When I first met my husband, Henry couldn’t stand to eat turkey on Thanksgiving. This wasn’t because he hates poultry or is a vegetarian; as he likes to say, “I’ve clawed my way too far up the food chain to just eat vegetables.” It also wasn’t because of some childhood Thanksgiving trauma. Instead, it was because of turkey slinging.
What’s turkey slinging, you ask? No, it’s not the carnivore’s version of pumpkin chunking. It’s the family nickname for a tradition that Henry started when his two sons were small. Early on Thanksgiving morning, he and his sons would drive across the unusually quiet city of Boston to a small community hall where they would join a brigade of volunteers in putting together close to a thousand Thanksgiving meals for local elders and shut-ins.
Turkey slinging was a family affair and functioned like a well-oiled machine. Every age group had its jobs. The smallest children were assigned to place napkins or an apple or orange in each paper sack, while older children handled drinks, rolls, and plastic utensils. Busy moms and grandmas supervised the cooking of large trays of sweet potatoes, mashed potatoes, stuffing, green bean casserole, and gravy, while teens and young adults formed an intricate assembly line to fill carryout containers with dinner and divvy up portions of pumpkin pie. Still other adult volunteers were in charge of filling, labeling, and grouping bags and sending out teams of drivers across the neighborhood in cars jam-packed with the unmistakable smell of Thanksgiving.

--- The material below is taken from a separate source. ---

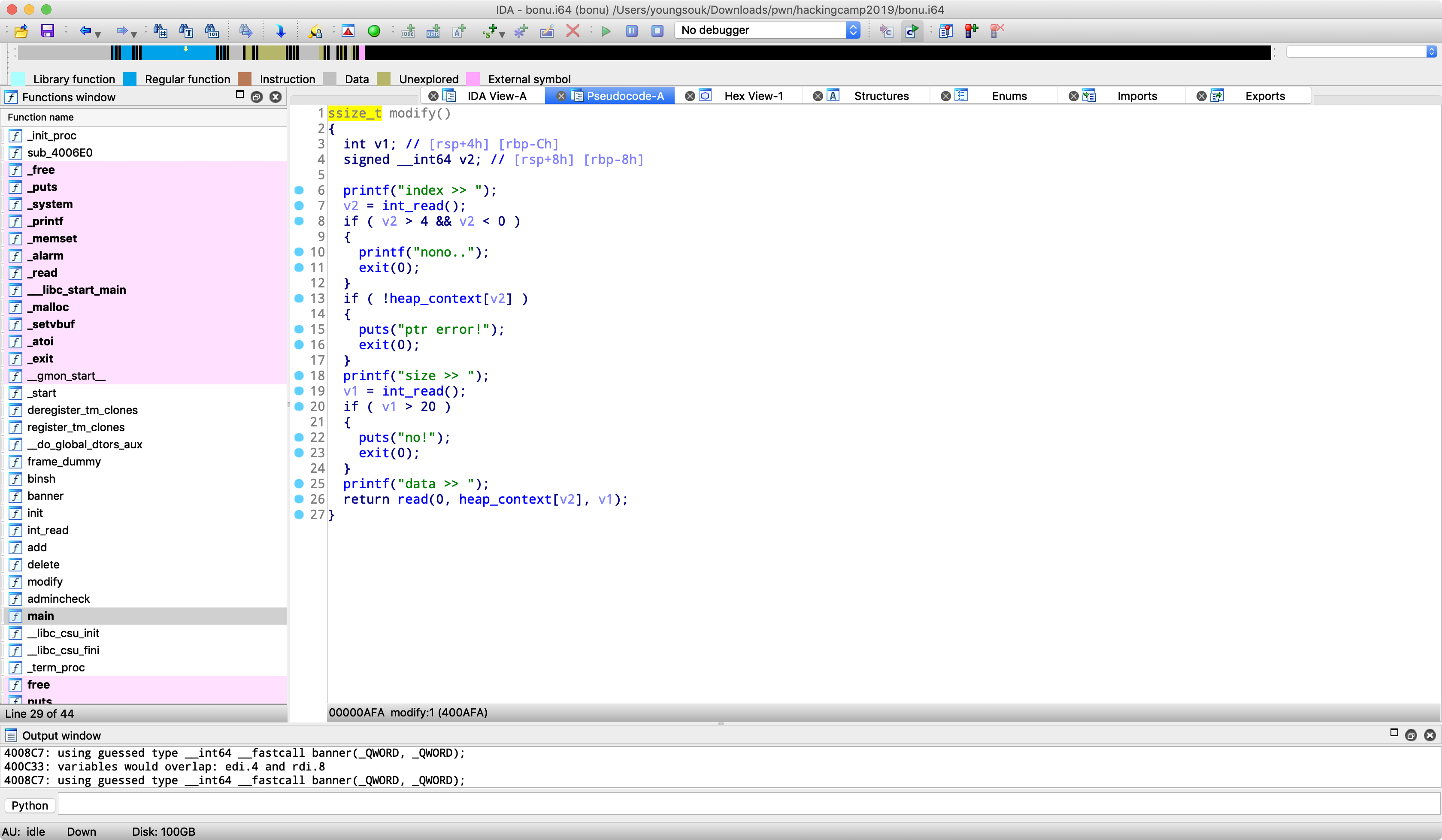Image resolution: width=1442 pixels, height=840 pixels.
Task: Click the green circle toolbar icon
Action: 374,30
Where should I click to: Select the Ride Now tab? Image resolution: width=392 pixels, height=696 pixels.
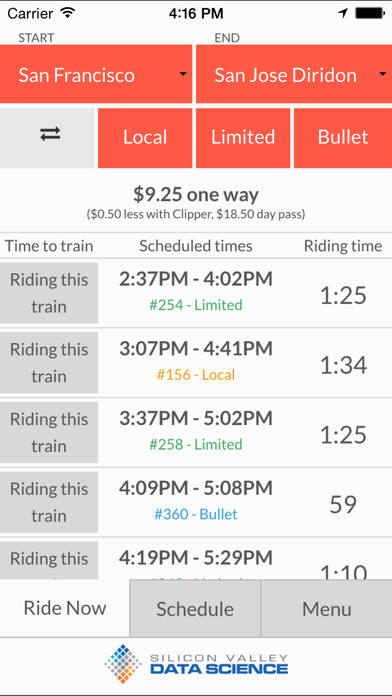click(65, 609)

By the time I joined in the fun, Henry’s sons were teens who had joined Henry on the brigade of turkey carvers who, over the space of three or four hours, dispatched around 35 carcasses and inevitably ended up wearing bits of skin and fat and reeking of turkey. After all the meals had been sent out and the hall cleaned up, we would take his sons over to their mother’s house, where they would happily devour turkey with all the trimmings, but Henry just couldn’t stomach that. Before I came along, I think he often just went home and ate nothing at all. After I appeared on the scene, we would have Cornish hens or duck, and later pernil, a Puerto Rican roast pork shoulder which is still our culinary contribution to most Thanksgiving feasts to this day. (It does a great job of smelling up the house as it roasts, without ever drying out like a turkey!)
These days we are not turkey slinging, but I still remember it fondly: the camaraderie in the unheated hall, the laughter and conversation, the small children toddling about, the smell (which never bothered me as I slopped mashed potatoes into containers!)—and the underlying understanding that every container we filled represented a gift of warmth and love and freshly cooked food on this bountiful national holiday.
We haven’t slung turkey in a while now. We left Boston in 2006 but, even before that, other priorities slowly usurped that hallowed tradition in our lives. Some years, I hadn’t even thought about it—but this year is different. This year I’ve been revisiting those memories, and reconnecting with the underlying need to give of my own abundance to those less fortunate than myself.
However, I don’t think I will seek someplace to turkey sling this Thanksgiving morning. This need feels deeper. It demands more of me; once a year is not enough. As I said last week, I’m on a quest for the right response to this serious shift in our American culture. Turkey slinging is emblematic, but not sufficient. Turkey slinging shines light on the journey, but it is not the goal. And so I will keep praying, listening, searching.
For what are you praying, listening, and searching in this Thanksgiving season? Are there family or cultural traditions that are speaking to you in new ways this year?